Galina Alferova, Semyon Koltsov (Russia), Karin Andersen (Germany), Anestis Anestis (Greece), Grigory Kirgizov (Russia), Alina Kugush (Russia), Jeremy Couillard (USA), Alexandra Lerman (USA–Russia), Nataliya Lyakh (France–Russia), Alexander Pogrebnyak, Anton Shchegolev (Russia), Danita Pushkareva (Russia), Miriam Simun (USA)

 

Curators


Elena Gubanova (Russia), Anna Frants (Russia-USA), Christiana Kazakou (Greece-UK), Victoria Ilyushkina (Russia)

Art-mediation tour by Alina Kugush. Photo: Mikhail Grigoriev

 

Who are you, and who am I?

Throughout 2021, CYLAND media laboratory held classes with students of two leading schools of modern art of Petersburg — the master’s program of Art & Science at the ITMO University, and participants of the “School of the Young Artist” program at the PRO ARTE. Three of these students were selected to present their projects at AIR gallery (Art.ITMO.Residency). This was an excellent collaboration experience and a unique opportunity to show the results of their study at an international multimedia art forum.

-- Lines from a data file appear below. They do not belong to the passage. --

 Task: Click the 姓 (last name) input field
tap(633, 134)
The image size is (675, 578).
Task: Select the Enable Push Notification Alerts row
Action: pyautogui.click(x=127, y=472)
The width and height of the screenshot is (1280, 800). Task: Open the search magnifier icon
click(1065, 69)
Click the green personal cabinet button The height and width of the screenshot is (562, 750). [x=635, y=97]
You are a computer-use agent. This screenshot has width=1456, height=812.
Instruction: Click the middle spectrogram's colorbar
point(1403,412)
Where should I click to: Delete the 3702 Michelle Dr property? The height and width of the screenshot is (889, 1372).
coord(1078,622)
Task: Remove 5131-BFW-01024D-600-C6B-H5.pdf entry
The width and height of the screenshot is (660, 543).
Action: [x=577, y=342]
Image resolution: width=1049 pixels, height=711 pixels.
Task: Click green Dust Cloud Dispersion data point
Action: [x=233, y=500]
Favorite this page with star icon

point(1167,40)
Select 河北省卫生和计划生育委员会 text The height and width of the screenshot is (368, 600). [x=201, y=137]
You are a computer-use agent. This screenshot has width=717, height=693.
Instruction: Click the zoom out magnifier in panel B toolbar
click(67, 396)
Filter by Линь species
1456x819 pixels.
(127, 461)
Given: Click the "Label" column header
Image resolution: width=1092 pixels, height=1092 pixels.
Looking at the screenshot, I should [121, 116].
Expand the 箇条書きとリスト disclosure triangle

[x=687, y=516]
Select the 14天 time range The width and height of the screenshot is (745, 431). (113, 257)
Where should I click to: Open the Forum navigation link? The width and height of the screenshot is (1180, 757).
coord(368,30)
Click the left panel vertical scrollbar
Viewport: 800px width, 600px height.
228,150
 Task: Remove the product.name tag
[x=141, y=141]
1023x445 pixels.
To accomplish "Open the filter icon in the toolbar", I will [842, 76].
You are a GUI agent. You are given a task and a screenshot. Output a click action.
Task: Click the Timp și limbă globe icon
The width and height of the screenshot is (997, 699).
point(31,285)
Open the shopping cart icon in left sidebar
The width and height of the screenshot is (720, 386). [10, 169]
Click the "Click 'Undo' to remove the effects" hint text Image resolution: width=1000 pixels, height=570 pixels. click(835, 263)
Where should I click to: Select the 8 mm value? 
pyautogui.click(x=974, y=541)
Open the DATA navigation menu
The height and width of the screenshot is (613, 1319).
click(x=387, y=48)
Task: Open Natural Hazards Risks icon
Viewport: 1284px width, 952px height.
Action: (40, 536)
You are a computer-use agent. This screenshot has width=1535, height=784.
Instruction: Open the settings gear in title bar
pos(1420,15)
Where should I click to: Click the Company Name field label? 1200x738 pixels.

The theme of “Cosmos and Сhaos” offered numerous interpretations of classic concepts for the modern artist. As the outstanding scholar Aleksey Losev wrote in “The History of Ancient Aesthetics”, “the cosmos is wonderful, but this is the result not only of its universal reason, but also of its fateful purpose. Today it is wonderful, but tomorrow it collapses and becomes hideous. And all of this is also wonderful, lawful, self-evident and quite natural”. Will we be able to deal with the cosmos of the past that is collapsing before our eyes, and accept a new purpose and new concept of beauty?

The exhibition project “Who are you, and who am I?” features works that investigate problems of human self-definition in the era of the fourth industrial revolution. Primarily, these works take a critical view of events. Is everything programmed, following the logic of algorithms? The dominance of cliches and dependence on technology represent a new stage of unfreedom added to the old order.

An analysis of user experience and “model thinking” was given in the works of PRO ARTE school graduate Alina Kugush and computer game artist Jeremy Couillard. Anestis Anestis studies the possibility of defining life as a system that can reproduce itself independently. Miriam Simun and Karin Andersen investigate the concept of posthumanism, questioning prospects of human survival in the future. Danita Pushkareva shows how dreams of the future can become absurd, where an insane printer reproduces chaos. Alexander Pogrebnyak prepares the “sound of the ether” in a secret laboratory resembling a shady den of the Soviet era. Alexandra Lerman experiments with the real and virtual, changing their places by using Google Maps to lay routes through dreams.

Some of the works presented at the exhibition appeal to visual images and metaphors of the modern age, contemplating the mutual relation between the living and the non-living, emphasizing the beauty of dynamic structures and fractal systems. Natalya Lyakh creates her own aesthetics of perception and a model for organizing chaos. Galina Alferova, a graduate of the Art & Science master’s program, and the scientist Semyon Koltsov study the self-organization of complex dynamic systems. The student project by Grigory Kirgizov demonstrates the complexity of simple rules; in his hybrid sculpture form and pattern erase the boundary between the artificial and natural.

We expected to see new aesthetics and new beauty in the artists’ works. But the projects showed that the transitional period of implanting technologies into human beings is continuing, and that the harmonious cosmos of a new world is still a very long way off.